Top of DATASET EXCERPTS

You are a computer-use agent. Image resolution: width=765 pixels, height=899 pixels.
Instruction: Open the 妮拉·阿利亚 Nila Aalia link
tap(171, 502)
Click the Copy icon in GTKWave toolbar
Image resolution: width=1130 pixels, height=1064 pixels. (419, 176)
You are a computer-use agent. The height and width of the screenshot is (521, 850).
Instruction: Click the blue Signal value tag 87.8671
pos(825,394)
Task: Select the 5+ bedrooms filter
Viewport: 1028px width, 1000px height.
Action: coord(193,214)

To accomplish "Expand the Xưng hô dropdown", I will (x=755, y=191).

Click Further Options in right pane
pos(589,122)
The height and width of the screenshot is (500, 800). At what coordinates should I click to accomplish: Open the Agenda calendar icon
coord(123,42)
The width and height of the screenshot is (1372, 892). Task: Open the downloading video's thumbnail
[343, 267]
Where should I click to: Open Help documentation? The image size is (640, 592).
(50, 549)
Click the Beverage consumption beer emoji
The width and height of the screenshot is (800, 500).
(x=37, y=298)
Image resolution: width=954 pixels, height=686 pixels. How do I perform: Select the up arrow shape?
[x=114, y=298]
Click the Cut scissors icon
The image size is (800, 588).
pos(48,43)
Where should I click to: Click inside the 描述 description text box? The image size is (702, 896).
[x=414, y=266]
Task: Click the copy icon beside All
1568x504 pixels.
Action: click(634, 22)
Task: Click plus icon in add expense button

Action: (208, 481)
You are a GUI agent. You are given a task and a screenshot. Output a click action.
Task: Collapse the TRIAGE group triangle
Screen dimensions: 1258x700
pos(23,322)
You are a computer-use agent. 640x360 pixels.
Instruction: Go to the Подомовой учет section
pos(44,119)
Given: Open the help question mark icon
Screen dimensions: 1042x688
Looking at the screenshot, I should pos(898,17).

Bottom of DATASET EXCERPTS

## TO DO
Once you have read the data above, print all of it again exactly.

## EXPECTED ANSWER
You are a computer-use agent. Image resolution: width=765 pixels, height=899 pixels.
Instruction: Open the 妮拉·阿利亚 Nila Aalia link
tap(171, 502)
Click the Copy icon in GTKWave toolbar
Image resolution: width=1130 pixels, height=1064 pixels. (419, 176)
You are a computer-use agent. The height and width of the screenshot is (521, 850).
Instruction: Click the blue Signal value tag 87.8671
pos(825,394)
Task: Select the 5+ bedrooms filter
Viewport: 1028px width, 1000px height.
Action: coord(193,214)

To accomplish "Expand the Xưng hô dropdown", I will (x=755, y=191).

Click Further Options in right pane
pos(589,122)
The height and width of the screenshot is (500, 800). At what coordinates should I click to accomplish: Open the Agenda calendar icon
coord(123,42)
The width and height of the screenshot is (1372, 892). Task: Open the downloading video's thumbnail
[343, 267]
Where should I click to: Open Help documentation? The image size is (640, 592).
(50, 549)
Click the Beverage consumption beer emoji
The width and height of the screenshot is (800, 500).
(x=37, y=298)
Image resolution: width=954 pixels, height=686 pixels. How do I perform: Select the up arrow shape?
[x=114, y=298]
Click the Cut scissors icon
The image size is (800, 588).
pos(48,43)
Where should I click to: Click inside the 描述 description text box? The image size is (702, 896).
[x=414, y=266]
Task: Click the copy icon beside All
1568x504 pixels.
Action: click(634, 22)
Task: Click plus icon in add expense button

Action: (208, 481)
You are a GUI agent. You are given a task and a screenshot. Output a click action.
Task: Collapse the TRIAGE group triangle
Screen dimensions: 1258x700
pos(23,322)
You are a computer-use agent. 640x360 pixels.
Instruction: Go to the Подомовой учет section
pos(44,119)
Given: Open the help question mark icon
Screen dimensions: 1042x688
Looking at the screenshot, I should pos(898,17).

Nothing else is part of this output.